Piracy now dresses in a legal suit, even though in practice it still consists of ambushing and robbing a ship. Classic piracy was crude: black flag, boarding, looting. Piracy 2.0 is more sophisticated: it uses national courts as a pretext. It cloaks itself in technical language (“sanctions,” “regulatory compliance”). It operates with state military force, not corsairs. But the core is the same: forcibly appropriating what does not belong to you. That is theft. The difference is that the loot is now called oil, gas, strategic minerals, maritime routes, cables, ports, infrastructure.

And thus, in a single stroke, we move from a rules-based order to an order based on “who can.”

When rules are not universal, not symmetrical, not applied to the powerful, they cease to be rules, and the message sent to the international system is brutally clear: if you are strong, you can. If you are weak, you endure. That is not international law. That is maritime neo-feudalism.

And one of the many risks —to put it mildly— is the potential contagion effect. In reality, more than a risk, it is the real danger. Can you even imagine it? Piracy 2.0 does not remain contained, because when a power steals and pays no real cost, others imitate, standards erode, violence is normalized. And then we have the United States stealing again and again, Iran intercepting, Russia blocking, China protecting routes by force, non-state actors reappearing. Not because they are “bad,” but because the referee broke the whistle.

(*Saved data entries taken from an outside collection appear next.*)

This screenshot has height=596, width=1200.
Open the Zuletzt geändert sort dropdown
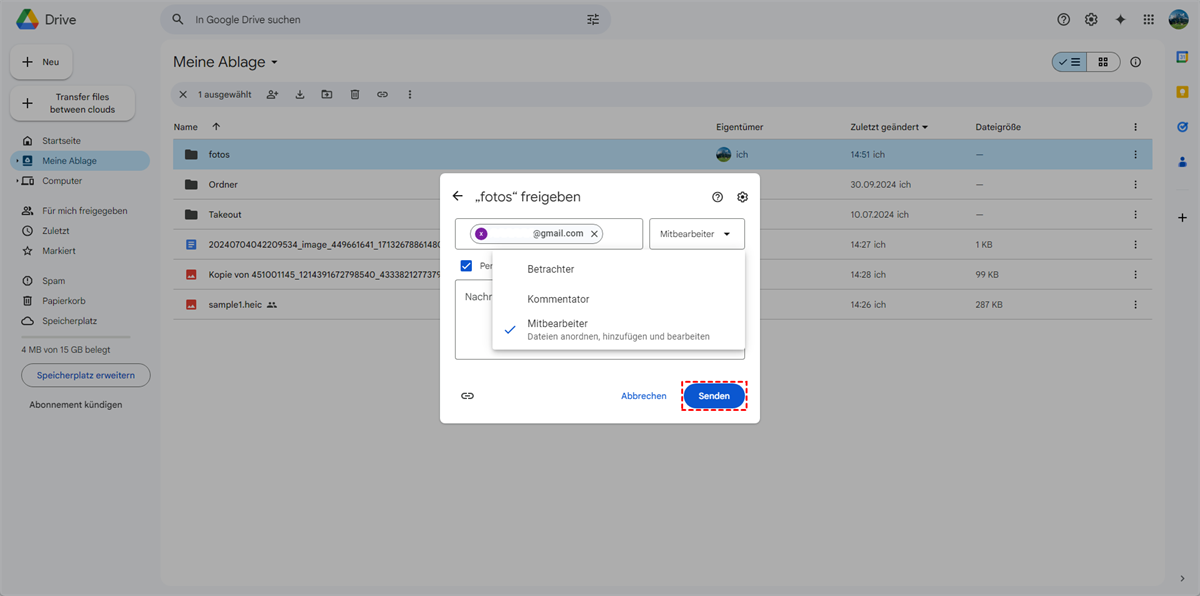888,127
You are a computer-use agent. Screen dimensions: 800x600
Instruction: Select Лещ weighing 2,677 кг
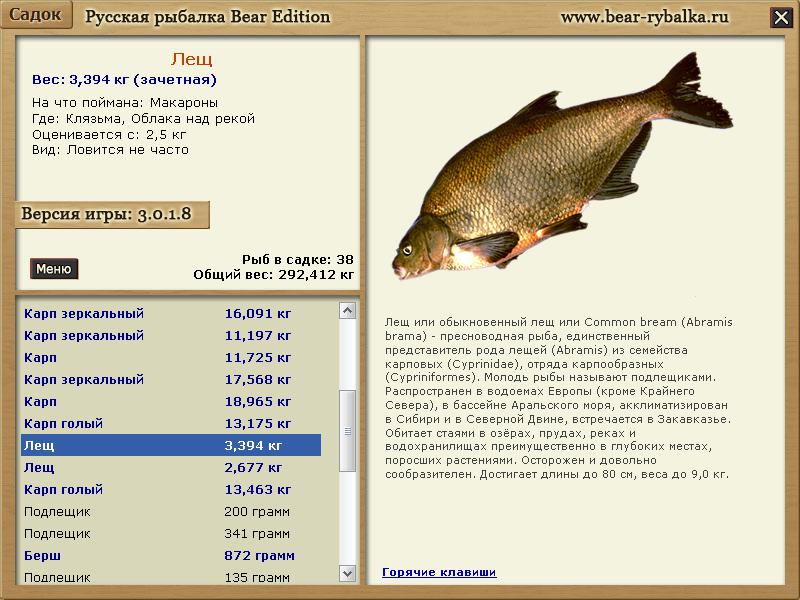(170, 468)
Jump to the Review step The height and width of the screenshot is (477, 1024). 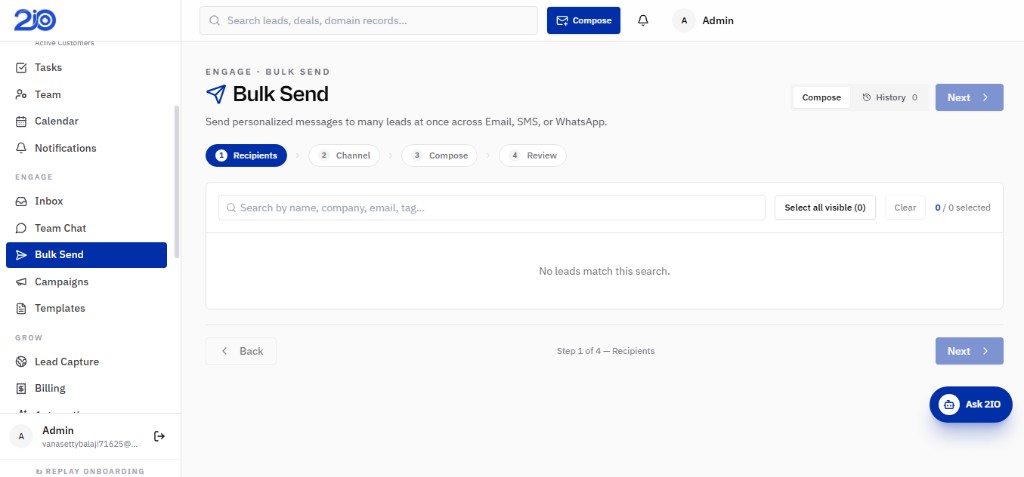[533, 156]
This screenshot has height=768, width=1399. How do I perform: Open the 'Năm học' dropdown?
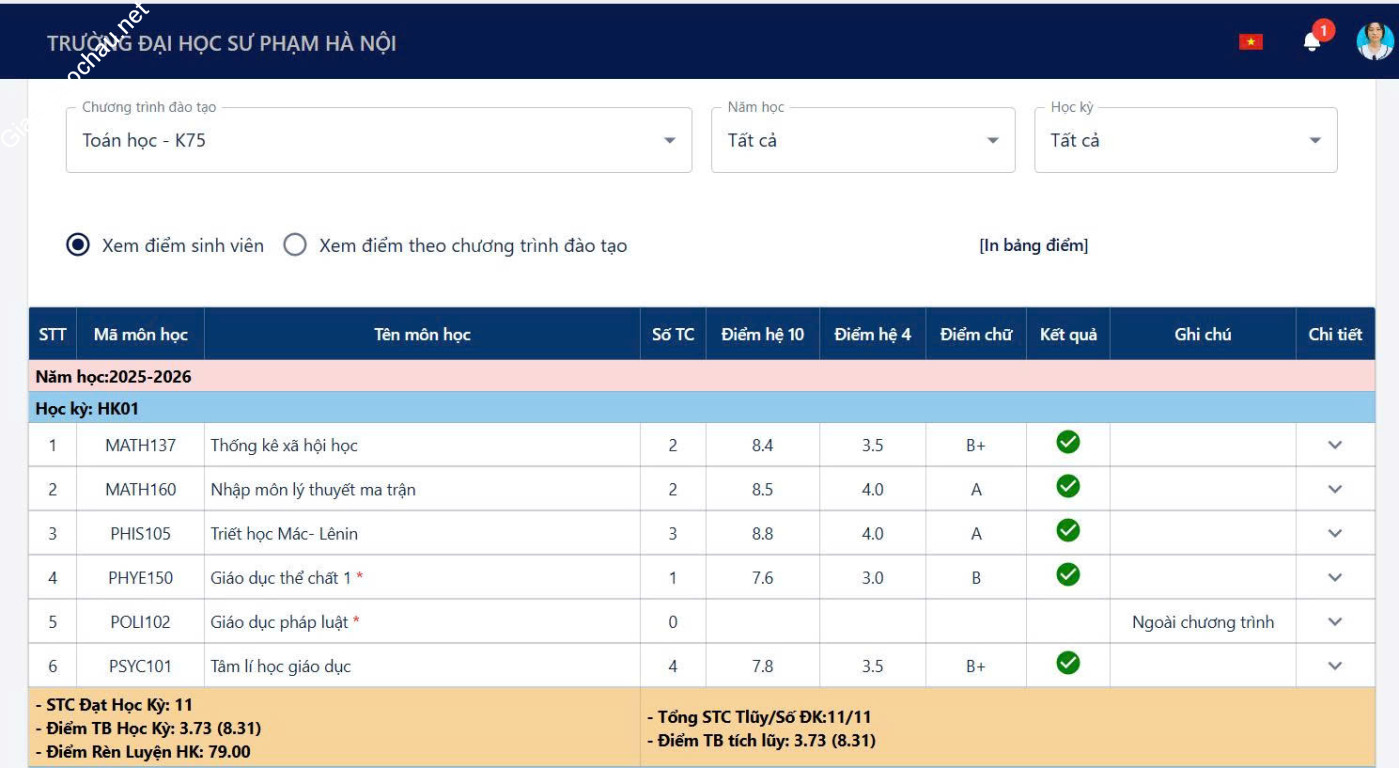862,141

Thus we return to the sea as a no-man’s-land, because historically, when law collapses, the sea becomes wild territory again, routes are militarized, trade becomes more expensive, and peoples pay the price. We have already lived this between the sixteenth and eighteenth centuries. Now it returns, but with satellites, drones, and “legal” narratives.

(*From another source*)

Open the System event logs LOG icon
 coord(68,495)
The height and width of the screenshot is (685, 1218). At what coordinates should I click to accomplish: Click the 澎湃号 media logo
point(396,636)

I could conclude, without embellishment, that yes, we are heading toward piracy 2.0. Not because norms are lacking, but because the powerful have decided they do not apply to them. The United States is playing at the edge of the precipice. And when law ceases to protect everyone, what remains is not order; it is organized plunder.

My intuition is not alarmist.
It is historical. And, regrettably, quite lucid.